Dick Cochran

Biographical details
- Born: December 22, 1907
- Died: April 24, 1971 (aged 63) Wellfleet, Massachusetts, U.S.

Playing career

Basketball
- 1931–1934: Tufts

Coaching career (HC unless noted)

Basketball
- 1944–1946: Tufts

Head coaching record
- Overall: 17–17
- Tournaments: 0–2 (NCAA)

= Dick Cochran (basketball) =

American basketball player and coach (1907–1971)

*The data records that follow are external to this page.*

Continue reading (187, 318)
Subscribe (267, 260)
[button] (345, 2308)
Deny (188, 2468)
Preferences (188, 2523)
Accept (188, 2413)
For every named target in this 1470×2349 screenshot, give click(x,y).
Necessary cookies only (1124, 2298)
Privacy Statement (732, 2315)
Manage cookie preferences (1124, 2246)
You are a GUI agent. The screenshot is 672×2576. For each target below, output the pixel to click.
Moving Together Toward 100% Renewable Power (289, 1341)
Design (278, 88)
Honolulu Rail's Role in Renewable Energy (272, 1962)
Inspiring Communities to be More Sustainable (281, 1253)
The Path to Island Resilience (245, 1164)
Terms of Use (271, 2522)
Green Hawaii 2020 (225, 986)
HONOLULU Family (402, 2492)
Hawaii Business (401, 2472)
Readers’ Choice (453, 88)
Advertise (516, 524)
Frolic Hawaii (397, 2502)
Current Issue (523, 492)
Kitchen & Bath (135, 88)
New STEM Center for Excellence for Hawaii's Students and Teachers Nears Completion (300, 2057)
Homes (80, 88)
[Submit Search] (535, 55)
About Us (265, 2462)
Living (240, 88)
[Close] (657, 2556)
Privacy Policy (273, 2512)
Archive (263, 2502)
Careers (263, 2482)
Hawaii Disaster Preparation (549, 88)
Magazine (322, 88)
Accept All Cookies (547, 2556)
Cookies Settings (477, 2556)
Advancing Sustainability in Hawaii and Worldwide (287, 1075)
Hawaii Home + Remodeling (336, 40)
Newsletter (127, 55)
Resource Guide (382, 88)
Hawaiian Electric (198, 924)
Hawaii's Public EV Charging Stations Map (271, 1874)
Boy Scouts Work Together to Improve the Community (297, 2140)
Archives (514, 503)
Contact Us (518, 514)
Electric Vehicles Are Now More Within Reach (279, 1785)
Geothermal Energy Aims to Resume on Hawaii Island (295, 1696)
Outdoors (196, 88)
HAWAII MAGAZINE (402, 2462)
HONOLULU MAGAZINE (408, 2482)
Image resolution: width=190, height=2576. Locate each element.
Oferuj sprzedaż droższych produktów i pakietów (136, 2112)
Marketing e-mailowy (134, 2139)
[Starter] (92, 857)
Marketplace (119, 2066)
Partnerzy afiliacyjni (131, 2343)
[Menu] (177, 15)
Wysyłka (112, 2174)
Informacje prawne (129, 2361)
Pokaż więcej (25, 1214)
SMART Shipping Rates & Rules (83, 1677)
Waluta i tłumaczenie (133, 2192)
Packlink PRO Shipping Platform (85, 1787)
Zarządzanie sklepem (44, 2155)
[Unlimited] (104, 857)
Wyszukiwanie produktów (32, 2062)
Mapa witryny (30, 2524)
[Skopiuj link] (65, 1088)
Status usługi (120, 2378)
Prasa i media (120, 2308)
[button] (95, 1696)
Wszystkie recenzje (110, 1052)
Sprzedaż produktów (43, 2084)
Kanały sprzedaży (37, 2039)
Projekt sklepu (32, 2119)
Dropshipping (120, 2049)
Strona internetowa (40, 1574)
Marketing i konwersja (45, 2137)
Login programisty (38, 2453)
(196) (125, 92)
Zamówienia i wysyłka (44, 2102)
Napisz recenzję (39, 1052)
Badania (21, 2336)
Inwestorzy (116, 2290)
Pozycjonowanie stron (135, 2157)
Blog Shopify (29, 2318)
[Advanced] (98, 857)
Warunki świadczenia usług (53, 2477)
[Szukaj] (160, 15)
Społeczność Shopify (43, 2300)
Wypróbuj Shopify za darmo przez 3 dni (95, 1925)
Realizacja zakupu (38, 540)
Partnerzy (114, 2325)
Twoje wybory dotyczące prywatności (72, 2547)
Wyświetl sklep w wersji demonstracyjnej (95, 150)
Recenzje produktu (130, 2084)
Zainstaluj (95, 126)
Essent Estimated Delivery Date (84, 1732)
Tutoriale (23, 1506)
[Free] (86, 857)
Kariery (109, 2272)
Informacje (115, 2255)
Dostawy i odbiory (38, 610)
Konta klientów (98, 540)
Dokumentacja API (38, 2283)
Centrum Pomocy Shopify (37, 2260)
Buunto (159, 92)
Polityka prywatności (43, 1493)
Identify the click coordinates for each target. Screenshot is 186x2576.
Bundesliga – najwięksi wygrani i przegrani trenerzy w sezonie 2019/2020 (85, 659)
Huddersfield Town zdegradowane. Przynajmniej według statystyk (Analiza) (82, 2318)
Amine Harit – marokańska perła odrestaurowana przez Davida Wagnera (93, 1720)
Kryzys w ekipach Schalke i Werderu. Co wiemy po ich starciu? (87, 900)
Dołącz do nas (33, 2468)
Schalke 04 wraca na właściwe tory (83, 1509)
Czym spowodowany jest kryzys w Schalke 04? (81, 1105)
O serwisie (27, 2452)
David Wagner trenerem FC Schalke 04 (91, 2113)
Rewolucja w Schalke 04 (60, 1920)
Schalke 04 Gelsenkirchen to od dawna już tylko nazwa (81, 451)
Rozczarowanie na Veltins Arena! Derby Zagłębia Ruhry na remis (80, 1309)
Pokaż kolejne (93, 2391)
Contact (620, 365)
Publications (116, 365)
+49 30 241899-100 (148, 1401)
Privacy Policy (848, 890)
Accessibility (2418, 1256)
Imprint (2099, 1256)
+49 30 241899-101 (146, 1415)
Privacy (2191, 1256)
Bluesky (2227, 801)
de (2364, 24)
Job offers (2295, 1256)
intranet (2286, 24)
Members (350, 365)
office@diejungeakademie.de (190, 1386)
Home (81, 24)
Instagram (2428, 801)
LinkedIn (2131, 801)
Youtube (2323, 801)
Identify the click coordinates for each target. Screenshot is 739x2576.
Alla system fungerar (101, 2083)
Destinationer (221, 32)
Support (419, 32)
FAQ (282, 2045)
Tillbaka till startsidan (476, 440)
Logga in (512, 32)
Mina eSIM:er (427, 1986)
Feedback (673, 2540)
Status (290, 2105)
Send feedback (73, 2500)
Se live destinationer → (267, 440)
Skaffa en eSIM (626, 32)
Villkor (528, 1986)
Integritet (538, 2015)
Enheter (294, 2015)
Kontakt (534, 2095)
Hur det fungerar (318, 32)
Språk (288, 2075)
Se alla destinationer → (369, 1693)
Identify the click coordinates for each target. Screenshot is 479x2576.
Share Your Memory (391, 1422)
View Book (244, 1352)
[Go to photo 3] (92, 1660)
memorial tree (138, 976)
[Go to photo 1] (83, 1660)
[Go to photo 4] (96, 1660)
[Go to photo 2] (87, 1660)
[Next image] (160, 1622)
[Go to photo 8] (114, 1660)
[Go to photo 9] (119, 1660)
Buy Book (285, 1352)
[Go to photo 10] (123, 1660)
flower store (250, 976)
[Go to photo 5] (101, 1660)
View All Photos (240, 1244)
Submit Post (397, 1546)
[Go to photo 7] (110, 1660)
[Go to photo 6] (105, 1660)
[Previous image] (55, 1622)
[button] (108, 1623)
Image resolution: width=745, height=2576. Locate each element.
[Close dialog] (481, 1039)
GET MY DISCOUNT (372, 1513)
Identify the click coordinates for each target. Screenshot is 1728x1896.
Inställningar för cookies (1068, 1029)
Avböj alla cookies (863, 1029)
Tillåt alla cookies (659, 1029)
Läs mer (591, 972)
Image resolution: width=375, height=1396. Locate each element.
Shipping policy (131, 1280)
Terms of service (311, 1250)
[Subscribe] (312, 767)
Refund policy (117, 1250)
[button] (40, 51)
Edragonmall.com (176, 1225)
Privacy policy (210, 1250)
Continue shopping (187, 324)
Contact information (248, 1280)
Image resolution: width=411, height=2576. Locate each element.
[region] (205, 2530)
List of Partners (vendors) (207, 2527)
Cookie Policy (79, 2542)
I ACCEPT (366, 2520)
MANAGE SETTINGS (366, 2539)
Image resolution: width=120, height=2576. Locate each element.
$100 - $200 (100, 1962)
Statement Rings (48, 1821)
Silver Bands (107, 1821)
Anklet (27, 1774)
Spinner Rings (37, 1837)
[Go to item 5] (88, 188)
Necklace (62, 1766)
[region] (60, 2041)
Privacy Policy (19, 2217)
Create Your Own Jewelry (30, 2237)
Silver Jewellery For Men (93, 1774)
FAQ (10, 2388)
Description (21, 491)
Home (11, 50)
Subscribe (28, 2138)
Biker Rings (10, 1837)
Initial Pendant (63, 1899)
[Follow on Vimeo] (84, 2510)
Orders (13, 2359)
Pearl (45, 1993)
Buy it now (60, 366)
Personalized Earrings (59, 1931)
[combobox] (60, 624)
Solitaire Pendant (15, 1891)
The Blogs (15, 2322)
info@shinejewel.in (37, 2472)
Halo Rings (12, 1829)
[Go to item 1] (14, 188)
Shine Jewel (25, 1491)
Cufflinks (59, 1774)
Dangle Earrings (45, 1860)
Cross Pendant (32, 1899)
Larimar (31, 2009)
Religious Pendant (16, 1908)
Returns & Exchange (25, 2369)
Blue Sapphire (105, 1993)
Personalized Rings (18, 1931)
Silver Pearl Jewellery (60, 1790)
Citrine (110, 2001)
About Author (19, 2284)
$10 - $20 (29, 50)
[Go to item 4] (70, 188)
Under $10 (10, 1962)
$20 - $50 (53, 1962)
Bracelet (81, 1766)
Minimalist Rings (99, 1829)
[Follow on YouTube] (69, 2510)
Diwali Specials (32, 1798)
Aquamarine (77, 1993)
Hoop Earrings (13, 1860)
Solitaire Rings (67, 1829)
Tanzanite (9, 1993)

Richard W. Cochran (December 22, 1907 – April 24, 1971) was an American basketball player and coach who was the interim head basketball coach at Tufts from 1944 to 1946.

==Biography==
Cochran starred with his brother Arthur Cochran at Medford High School, then played for two years at the East Maine Conference Seminary. He entered Tufts University in 1930 and was captain of the basketball team and class president his senior year. He graduated from Tufts with a degree in civil engineering in 1934.

In 1938, Cochran began teaching in the Provincetown Public Schools. The following year, he became the principal at the Wellfleet Consolidated School in Wellfleet, Massachusetts. In 1944, he took a similar position in Sherborn, Massachusetts.

From 1944 to 1946, Cochran was the interim varsity basketball coach at Tufts while his brother, Arthur Cochran, was serving in the United States Navy. He led the team to an appearance in the 1945 NCAA basketball tournament.

In 1952, Cochran returned to the Wellfleet Consolidated School. He remained in Wellfleet until his death on April 24, 1971.